Need Assistance: Retrieving rsID in PLINK Association Analysis Output

905 views
Skip to first unread message

Say_t _

unread,
Oct 12, 2023, 10:29:31 PM10/12/23
to plink2-users

Hello,

I have run a linear association analysis using PLINK v1.9 with the following command:

plink --bfile HEXA --pheno HEXA_entire.txt --pheno-name FLI --linear --ci 0.95 --covar HEXA_entire.txt --covar-name AGE,SEX,BMI --allow-no-sex --hide-covar --snps-only just-acgt --out FLI_HEXA_entire

However, my resulting association file (.assoc) only contains the columns for CHR, SNP, BP, A1, etc., but not the rsID for the SNPs.

Can you provide guidance on how I might obtain the rsID information in my output? I'd appreciate any assistance or references to relevant documentation that might guide me in this matter.

and SNP from my result is like 1:751343_T/A .. is it normal?

I appreciate it and look forward to the answer!

Sei Kim

Christopher Chang

unread,
Oct 13, 2023, 7:06:47 AM10/13/23
to plink2-users
It is normal for variant IDs in PLINK files to just contain position/allele information rather than be rsIDs.  In fact, this practice is now encouraged over rsIDs because it avoids duplicate-ID problems that rsIDs often afflict you with.

However, there of course comes a time when you want to convert back to rsIDs.
- If your file is using GRCh37 reference coordinates, you can use PLINK 2.0's --recover-var-ids command on the GRCh37 1000 Genomes phase 3 .pvar.zst file from https://www.cog-genomics.org/plink/2.0/resources#phase3_1kg , which has rsIDs.
- For GRCh38, you can go to the source: see the latest-release (dbSNP 156) VCF downloads under https://www.ncbi.nlm.nih.gov/snp/docs/RefSNP_about/ , and select the GCF_000001405.40.gz file which corresponds to GRCh38.  Unfortunately, the chromosome codes in the VCF require conversion ("NC_000001.11" means chr1, etc.; see https://www.ncbi.nlm.nih.gov/grc/human/data for a conversion table) before that file is usable with --recover-var-ids.

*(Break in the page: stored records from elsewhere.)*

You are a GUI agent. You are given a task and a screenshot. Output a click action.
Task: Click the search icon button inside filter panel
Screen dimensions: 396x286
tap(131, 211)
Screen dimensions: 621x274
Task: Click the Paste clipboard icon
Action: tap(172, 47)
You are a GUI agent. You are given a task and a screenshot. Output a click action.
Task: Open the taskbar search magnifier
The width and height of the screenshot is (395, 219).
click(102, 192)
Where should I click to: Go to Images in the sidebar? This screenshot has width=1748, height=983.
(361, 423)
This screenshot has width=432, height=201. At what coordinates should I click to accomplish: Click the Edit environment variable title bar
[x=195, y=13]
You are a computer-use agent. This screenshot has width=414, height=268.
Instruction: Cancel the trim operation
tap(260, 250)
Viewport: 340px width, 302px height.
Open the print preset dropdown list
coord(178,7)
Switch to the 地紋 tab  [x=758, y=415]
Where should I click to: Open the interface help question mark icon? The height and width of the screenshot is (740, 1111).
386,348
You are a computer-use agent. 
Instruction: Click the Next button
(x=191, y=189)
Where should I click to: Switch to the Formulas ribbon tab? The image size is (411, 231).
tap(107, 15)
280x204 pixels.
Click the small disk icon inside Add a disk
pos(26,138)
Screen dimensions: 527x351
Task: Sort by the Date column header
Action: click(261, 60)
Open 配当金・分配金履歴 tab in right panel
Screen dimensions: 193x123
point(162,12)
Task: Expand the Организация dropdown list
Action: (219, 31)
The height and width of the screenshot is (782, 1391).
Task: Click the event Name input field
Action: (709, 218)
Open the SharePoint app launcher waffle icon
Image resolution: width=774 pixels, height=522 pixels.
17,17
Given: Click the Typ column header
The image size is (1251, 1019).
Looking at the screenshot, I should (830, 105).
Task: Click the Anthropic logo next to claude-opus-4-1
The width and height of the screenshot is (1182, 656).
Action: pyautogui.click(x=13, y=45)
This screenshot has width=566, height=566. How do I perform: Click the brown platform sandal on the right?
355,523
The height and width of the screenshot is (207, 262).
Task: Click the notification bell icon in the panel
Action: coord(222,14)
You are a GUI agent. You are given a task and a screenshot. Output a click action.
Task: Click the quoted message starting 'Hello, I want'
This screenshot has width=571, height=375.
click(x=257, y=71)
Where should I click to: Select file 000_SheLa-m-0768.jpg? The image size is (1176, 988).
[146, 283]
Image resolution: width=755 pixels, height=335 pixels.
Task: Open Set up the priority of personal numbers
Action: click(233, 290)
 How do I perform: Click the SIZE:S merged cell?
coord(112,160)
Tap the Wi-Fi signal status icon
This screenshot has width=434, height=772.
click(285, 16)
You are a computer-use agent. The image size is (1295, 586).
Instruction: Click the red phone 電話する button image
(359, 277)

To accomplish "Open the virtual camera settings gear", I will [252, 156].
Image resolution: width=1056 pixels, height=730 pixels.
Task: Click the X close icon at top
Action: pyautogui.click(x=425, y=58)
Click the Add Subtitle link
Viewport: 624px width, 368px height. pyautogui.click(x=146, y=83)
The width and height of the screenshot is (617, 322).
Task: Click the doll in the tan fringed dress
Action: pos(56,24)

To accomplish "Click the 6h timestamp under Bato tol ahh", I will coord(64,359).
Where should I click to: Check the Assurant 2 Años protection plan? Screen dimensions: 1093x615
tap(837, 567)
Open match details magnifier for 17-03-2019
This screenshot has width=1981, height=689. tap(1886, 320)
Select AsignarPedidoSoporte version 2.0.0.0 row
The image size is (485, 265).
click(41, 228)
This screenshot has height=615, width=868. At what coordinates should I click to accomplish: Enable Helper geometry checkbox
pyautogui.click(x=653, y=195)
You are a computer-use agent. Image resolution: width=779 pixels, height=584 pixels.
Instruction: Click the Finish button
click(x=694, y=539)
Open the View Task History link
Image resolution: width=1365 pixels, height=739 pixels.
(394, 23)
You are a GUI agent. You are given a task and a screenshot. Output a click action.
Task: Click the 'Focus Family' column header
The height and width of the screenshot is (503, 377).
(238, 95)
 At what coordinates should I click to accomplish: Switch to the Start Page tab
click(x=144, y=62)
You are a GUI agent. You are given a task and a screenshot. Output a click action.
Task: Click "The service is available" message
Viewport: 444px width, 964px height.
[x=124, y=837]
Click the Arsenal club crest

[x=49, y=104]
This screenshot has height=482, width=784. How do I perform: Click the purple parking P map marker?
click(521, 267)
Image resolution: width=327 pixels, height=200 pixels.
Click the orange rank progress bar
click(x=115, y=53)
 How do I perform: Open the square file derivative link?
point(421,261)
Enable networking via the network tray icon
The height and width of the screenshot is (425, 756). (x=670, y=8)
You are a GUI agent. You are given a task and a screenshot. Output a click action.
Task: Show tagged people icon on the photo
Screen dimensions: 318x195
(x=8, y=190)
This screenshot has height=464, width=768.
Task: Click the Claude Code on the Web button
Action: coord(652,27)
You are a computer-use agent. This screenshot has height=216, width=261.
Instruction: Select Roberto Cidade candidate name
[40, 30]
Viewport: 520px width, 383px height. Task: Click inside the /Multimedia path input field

I will look into providing a more convenient solution for the 1000-Genomes-phase-3-overlapping subset of GRCh38.

Dominick A. Leone

unread,
Oct 13, 2023, 8:50:17 AM10/13/23
to Christopher Chang, plink2-users
Sei,

There are bioinformatic tools like ANNOVAR that have rsID, but they all require manipulation of files to get what you want. I think Christopher’s recommendation might be most straightforward if you’re using PLINK2 — thank you Christopher!


Best,
Dominick Leone, MPH, MS
Doctoral Candidate, Epidemiology Department
Chronic Kidney Disease in Central America Research Group    
Boston University School of Public Health

801 Massachusetts Avenue
Biostatistics Dept; Suite 345K
Boston, MA 02118
 
Phone: (617) 893-9493
 
THINK. TEACH. DO.
FOR THE HEALTH OF ALL.





On Oct 13, 2023, at 7:06 AM, Christopher Chang <chrch...@gmail.com> wrote:

It is normal for variant IDs in PLINK files to just contain position/allele information rather than be rsIDs.  In fact, this practice is now encouraged over rsIDs because it avoids duplicate-ID problems that rsIDs often afflict you with.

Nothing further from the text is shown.